Zehntausende Libanesen flohen aus ihren Dörfern und Städten. Viele harren in der Hauptstadt Beirut aus und schlafen angesichts fehlender Unterkünfte teils auch auf Matratzen an der Küstenpromenade der Mittelmeerstadt. Die jüngste Eskalation dürfte bei vielen der rund neun Millionen Einwohner des Landes Erinnerungen an den letzten Krieg zwischen Israel und der Hisbollah vor 18 Jahren wecken.
Israels Verteidigungsminister spielt auf Bodeneinsatz an
Israels Verteidigungsminister Joav Galant spielte am Montag auf einen möglichen Bodeneinsatz im Libanon an. Die Tötung von Hisbollah-Chef Hassan Nasrallah sei ein wichtiger Schritt, "aber noch nicht alles", sagte Galant bei einem Truppen-Besuch an der Nordgrenze. "Wir werden alle unsere Fähigkeiten einsetzen."

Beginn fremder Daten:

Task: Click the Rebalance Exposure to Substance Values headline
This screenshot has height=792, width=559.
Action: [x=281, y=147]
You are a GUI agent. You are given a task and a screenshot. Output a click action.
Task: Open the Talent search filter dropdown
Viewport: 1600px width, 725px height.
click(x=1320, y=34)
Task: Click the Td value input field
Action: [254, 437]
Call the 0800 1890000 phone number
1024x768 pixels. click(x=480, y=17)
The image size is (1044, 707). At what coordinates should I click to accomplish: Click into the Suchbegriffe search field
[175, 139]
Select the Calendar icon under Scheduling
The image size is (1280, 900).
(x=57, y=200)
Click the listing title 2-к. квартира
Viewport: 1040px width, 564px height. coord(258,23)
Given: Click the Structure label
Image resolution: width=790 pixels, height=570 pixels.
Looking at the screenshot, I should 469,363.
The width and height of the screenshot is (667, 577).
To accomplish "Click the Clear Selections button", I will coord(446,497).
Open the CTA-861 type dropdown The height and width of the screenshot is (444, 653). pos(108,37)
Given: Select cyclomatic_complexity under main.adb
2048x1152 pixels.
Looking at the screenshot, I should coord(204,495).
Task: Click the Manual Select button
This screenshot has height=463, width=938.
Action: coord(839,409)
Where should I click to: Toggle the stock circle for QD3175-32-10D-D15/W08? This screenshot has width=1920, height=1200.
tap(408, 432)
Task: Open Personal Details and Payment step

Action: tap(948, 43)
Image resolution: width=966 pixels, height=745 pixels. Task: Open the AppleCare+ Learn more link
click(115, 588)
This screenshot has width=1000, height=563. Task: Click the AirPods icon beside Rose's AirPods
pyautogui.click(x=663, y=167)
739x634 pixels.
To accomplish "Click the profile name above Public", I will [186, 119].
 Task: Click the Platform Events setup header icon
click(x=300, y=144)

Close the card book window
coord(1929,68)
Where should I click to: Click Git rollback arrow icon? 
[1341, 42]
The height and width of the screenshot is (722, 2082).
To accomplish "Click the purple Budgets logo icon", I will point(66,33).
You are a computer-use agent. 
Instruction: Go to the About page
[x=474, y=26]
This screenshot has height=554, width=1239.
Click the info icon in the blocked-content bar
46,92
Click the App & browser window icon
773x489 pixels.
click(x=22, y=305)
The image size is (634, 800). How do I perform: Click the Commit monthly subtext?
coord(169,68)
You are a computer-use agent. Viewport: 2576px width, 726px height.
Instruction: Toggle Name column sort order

Ziel sei weiterhin, die Rückkehr von 60.000 Israelis zu ermöglichen, die seit Monaten durch die Hisbollah-Angriffe aus Gebieten entlang der Grenze vertrieben sind. Man sei bereit, dafür "jede Anstrengung zu unternehmen" und Truppen in der Luft, auf See und am Boden einzusetzen.
Hisbollah zu Bodenoffensive: Wir sind bereit
Erstmals nach der Tötung Nasrallahs meldete sich die Spitze der islamistischen Miliz zu Wort und signalisierte ihre Kampfbereitschaft. "Wir wissen, dass der Kampf lang dauern könnte und sind auf alle Möglichkeiten vorbereitet", sagte der stellvertretende Hisbollah-Chef Naim Kassim in einer im Fernsehen übertragenen Rede. "Wenn Israel sich entscheidet, eine Bodenoffensive zu starten: Wir sind bereit." Wer die Hisbollah anführen soll, sagte er nicht.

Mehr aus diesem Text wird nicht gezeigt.